Piotr Worobiec jest absolwentem Uniwersytetu Opolskiego. W 2008 roku uzyskał tytuł magistra filologii polskiej, wtedy też rozpoczął pracę na stanowisku nauczyciela języka polskiego w Zespole Szkół w Dobrzeniu Wielkim, gdzie teraz będzie pełnił funkcję dyrektora.

Natalia Kwosek: Skąd wzięła się pasja związana z nauczaniem, szkolnictwem i językiem polskim?

Piotr Worobiec: Moja mama przez całe zawodowe życie była bibliotekarką. Można powiedzieć, że wychowywałem się w bibliotece, która stanowiła dla mnie cudowny, a w czasach wczesnego dzieciństwa – tajemniczy świat. Z biegiem lat zacząłem go coraz lepiej poznawać. Oczywiście czytałem, dużo czytałem… Miłość do słowa pisanego została ze mną na całe życie. Wybór drogi zawodowej zawdzięczam przede wszystkim wspaniałym nauczycielom – zarówno tym ze szkoły podstawowej, jak i liceum. Każdy z nich był wyjątkowy, uczył z pasją, a także stanowił dla nas wzór do naśladowania. Dlatego wybór zawodu był dla mnie niemal zupełnie oczywisty. Po prostu chciałem być taki, jak oni. Przez całe życie towarzyszyło mi poczucie, że skoro otrzymałem tyle dobra od innych, powinienem je oddać kolejnym pokoleniom uczniów.

Skoro był Pan nauczycielem języka polskiego nie mogłabym nie zapytać o Pańską ulubioną epokę oraz dzieło literackie.

Pani Redaktor, być może Panią zadziwię, ale chyba najbardziej lubię dwudziestolecie międzywojenne – krótką epokę literacką, w której przenika się wiele nurtów i kierunków artystycznych, a euforia wywołana zakończeniem wielkiej wojny i odzyskaniem niepodległości szybko ustępuje miejsca poczuciu zbliżającej się katastrofy. Uwielbiam czytać zwłaszcza prozę Melchiora Wańkowicza, który był nie tylko wnikliwym obserwatorem otaczającej go rzeczywistości, ale miał również wyjątkowy dar opowiadania i posługiwał się piękną polszczyzną. Moją ulubioną książką tego autora jest dzieło powstałe już po II wojnie światowej, autobiograficzna powieść traktująca głownie o dzieciństwie i młodości córek pisarza – „Ziele na kraterze”. Jej akcja rozpoczyna się właśnie w mojej ulubionej epoce literackiej.

Co najbardziej podobało się Panu w pracy w szkole?
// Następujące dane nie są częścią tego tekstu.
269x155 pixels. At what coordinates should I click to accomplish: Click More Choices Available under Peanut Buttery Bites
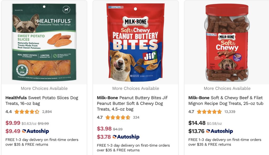pyautogui.click(x=136, y=89)
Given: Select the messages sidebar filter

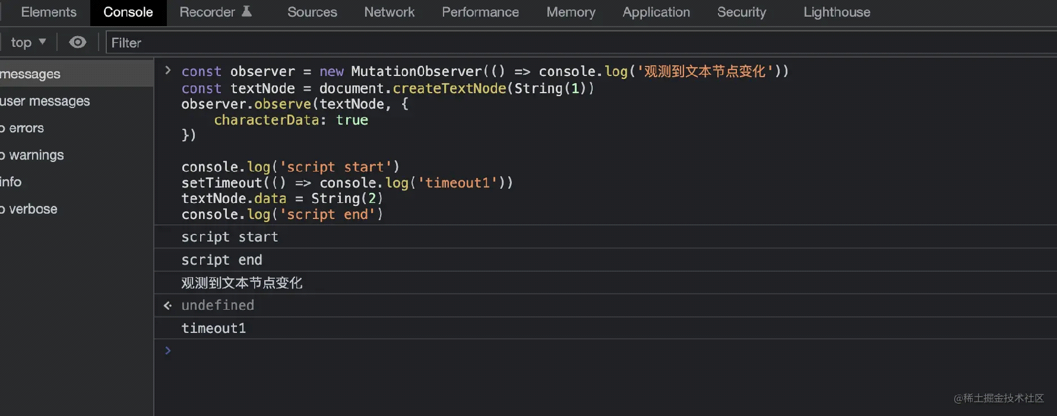Looking at the screenshot, I should (31, 74).
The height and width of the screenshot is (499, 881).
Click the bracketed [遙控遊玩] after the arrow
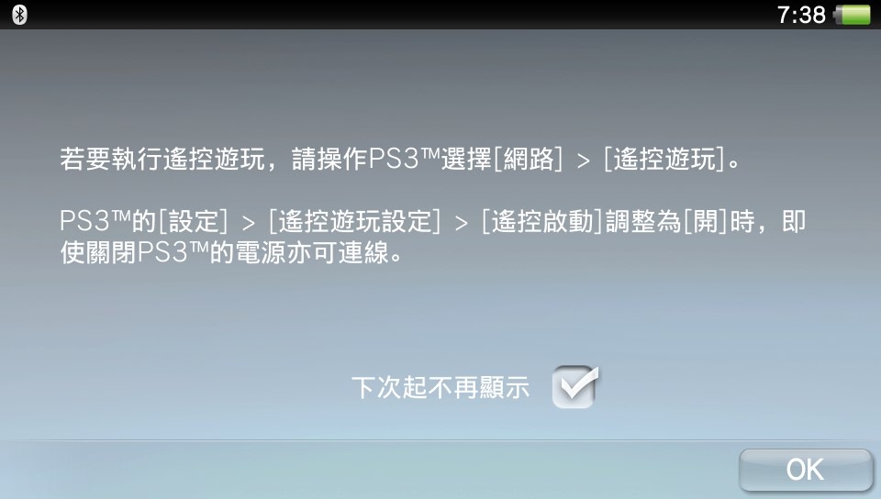[664, 160]
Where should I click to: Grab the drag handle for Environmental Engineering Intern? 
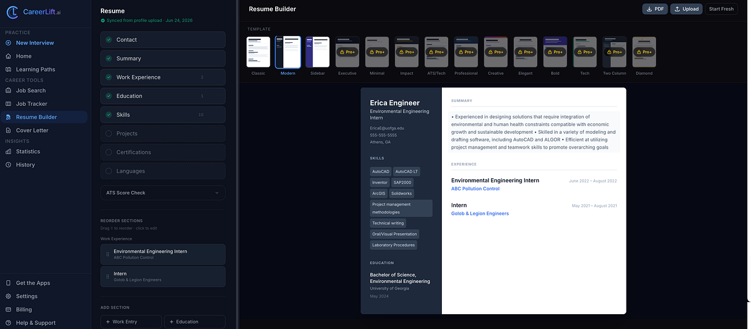point(107,254)
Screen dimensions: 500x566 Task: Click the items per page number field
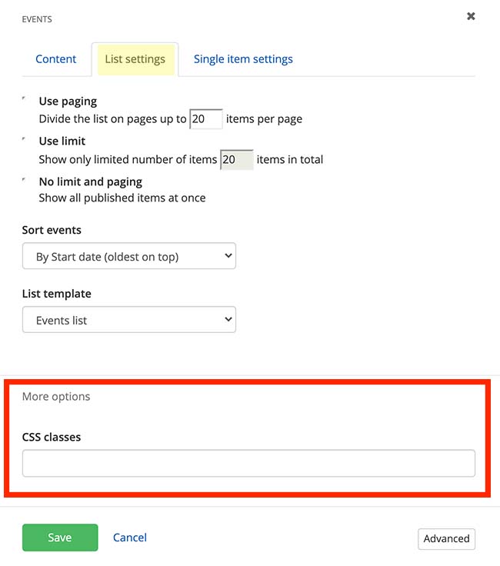[205, 119]
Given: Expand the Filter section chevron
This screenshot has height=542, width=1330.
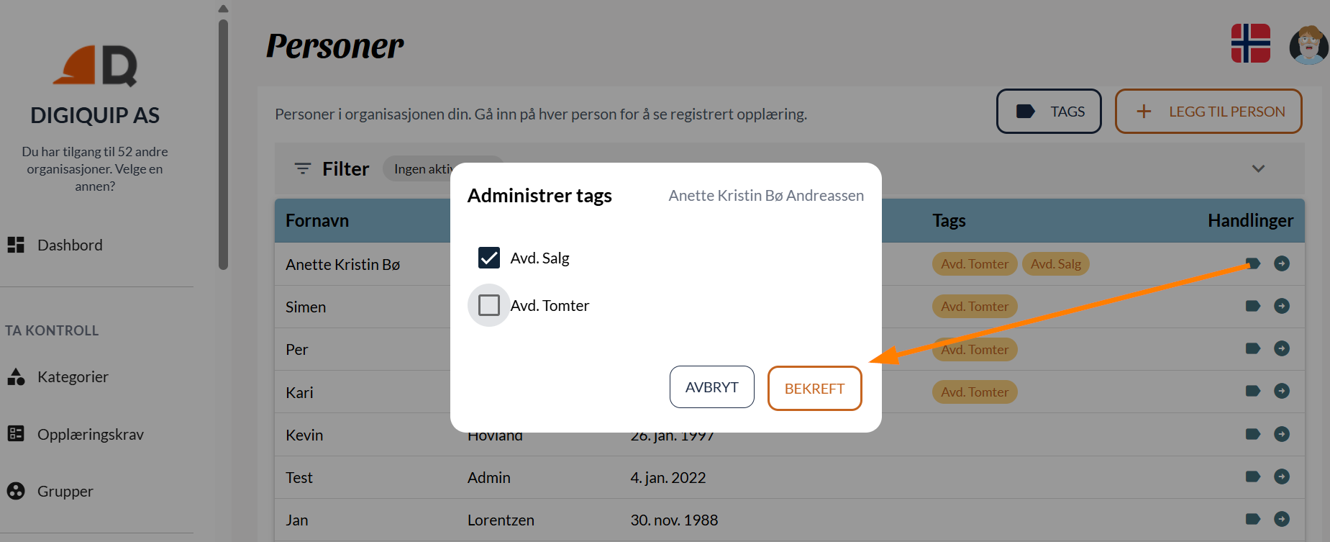Looking at the screenshot, I should click(1258, 168).
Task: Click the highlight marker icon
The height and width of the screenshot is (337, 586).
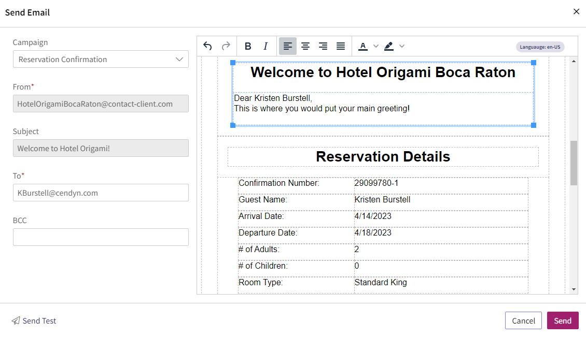Action: pyautogui.click(x=388, y=46)
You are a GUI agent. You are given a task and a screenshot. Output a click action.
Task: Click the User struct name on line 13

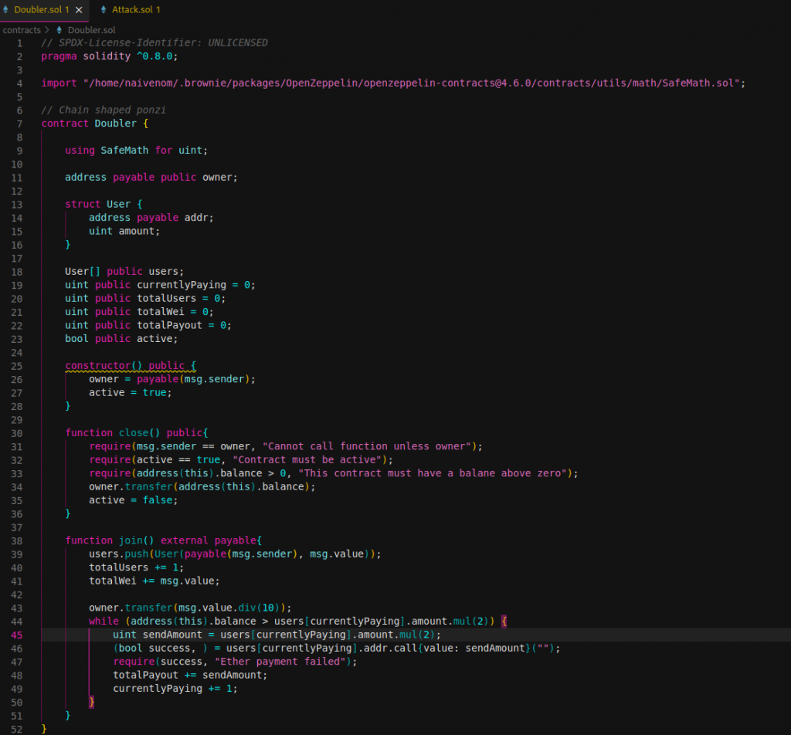118,204
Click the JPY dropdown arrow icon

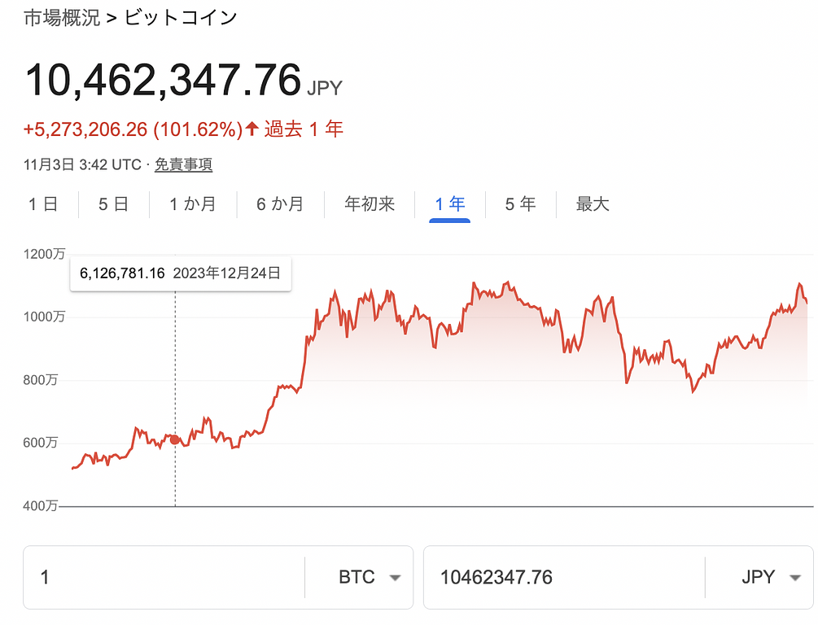click(x=795, y=578)
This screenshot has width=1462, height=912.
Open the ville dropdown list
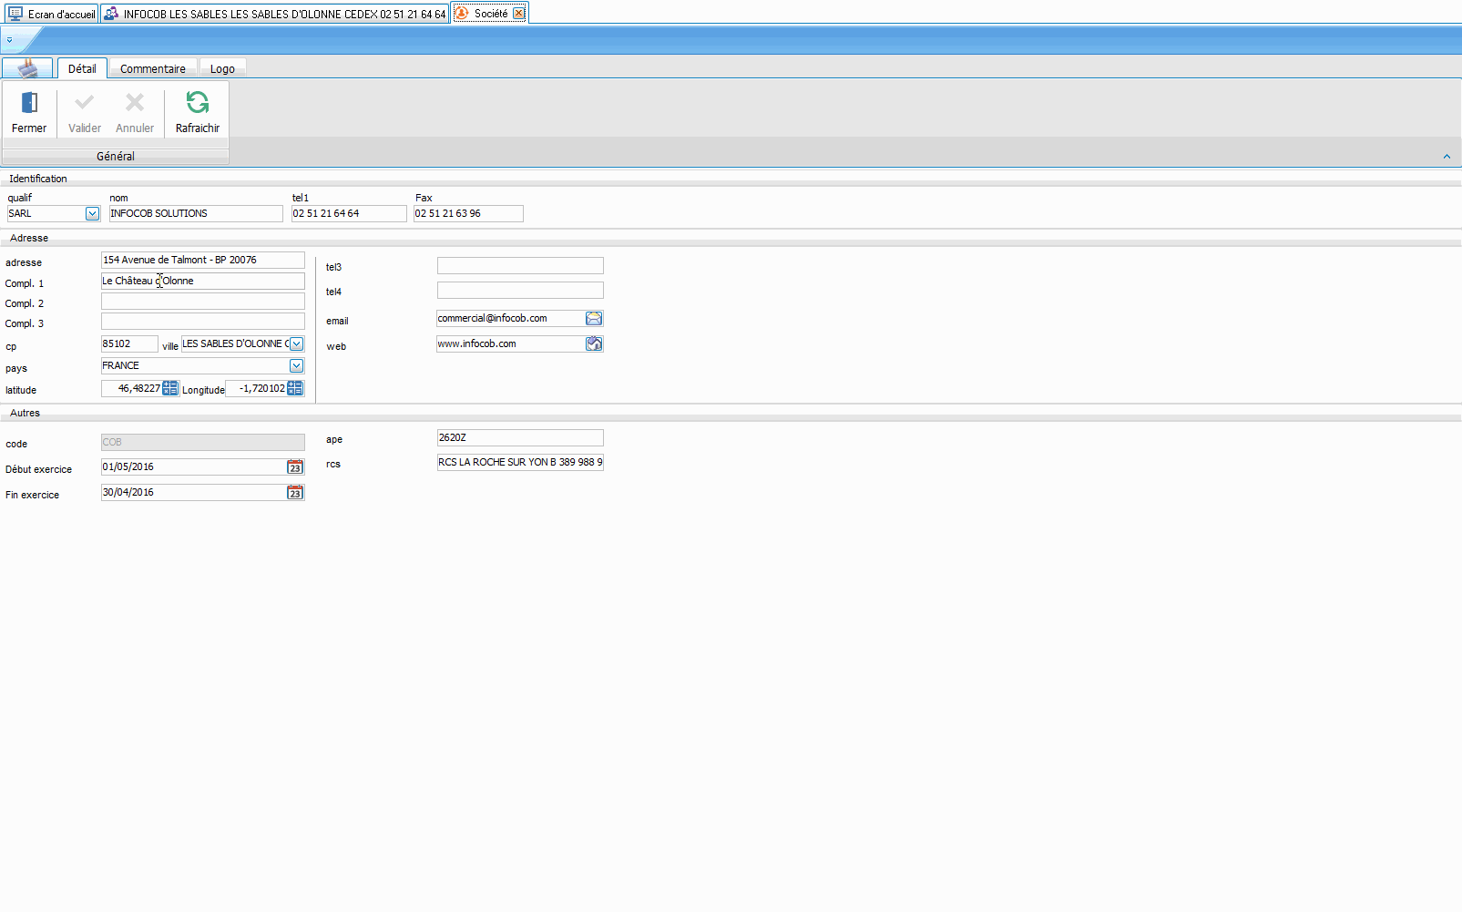(296, 343)
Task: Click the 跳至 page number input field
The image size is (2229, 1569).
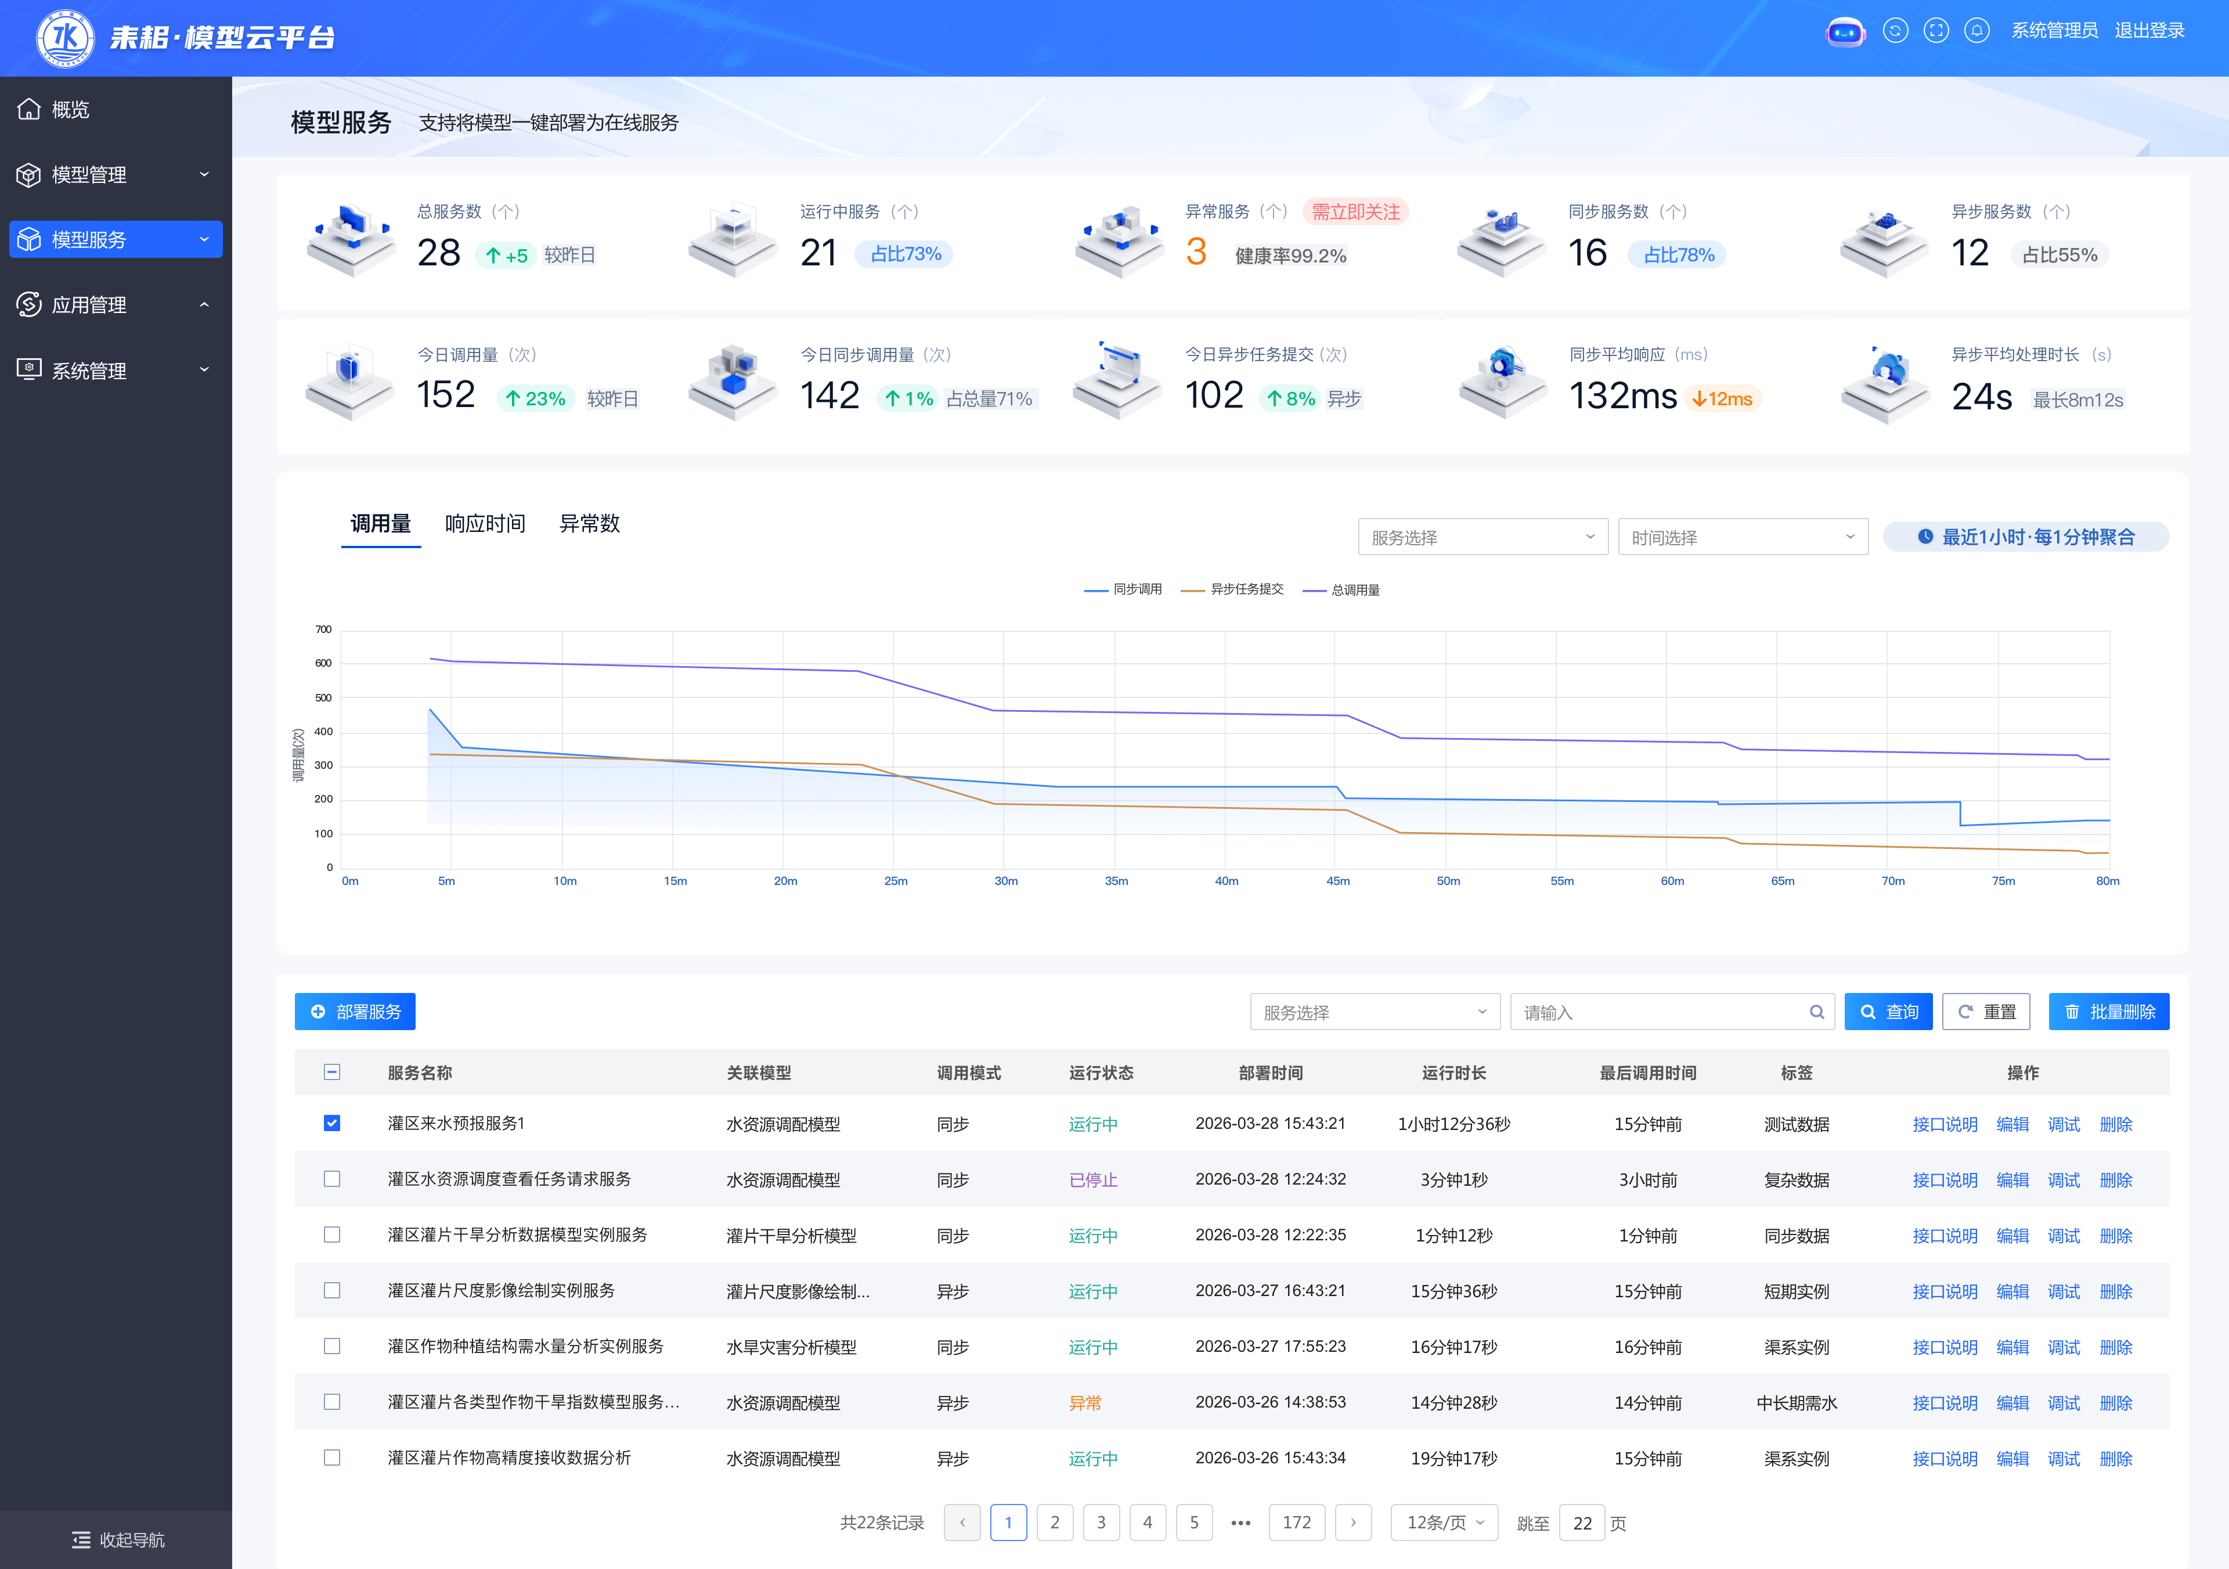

Niewątpliwie najbardziej kontakt z młodymi ludźmi, dyskusje światopoglądowe i te na temat literatury, czy szerzej – sztuki. Było mi niezmiernie miło, że młodzi ludzie darzyli mnie zaufaniem i często pytali o radę. Z wieloma z moich wychowanków nadal mam kontakt. Choć są już dorosłymi ludźmi, młodymi małżonkami i rodzicami, potrafią zadzwonić i poprosić o radę.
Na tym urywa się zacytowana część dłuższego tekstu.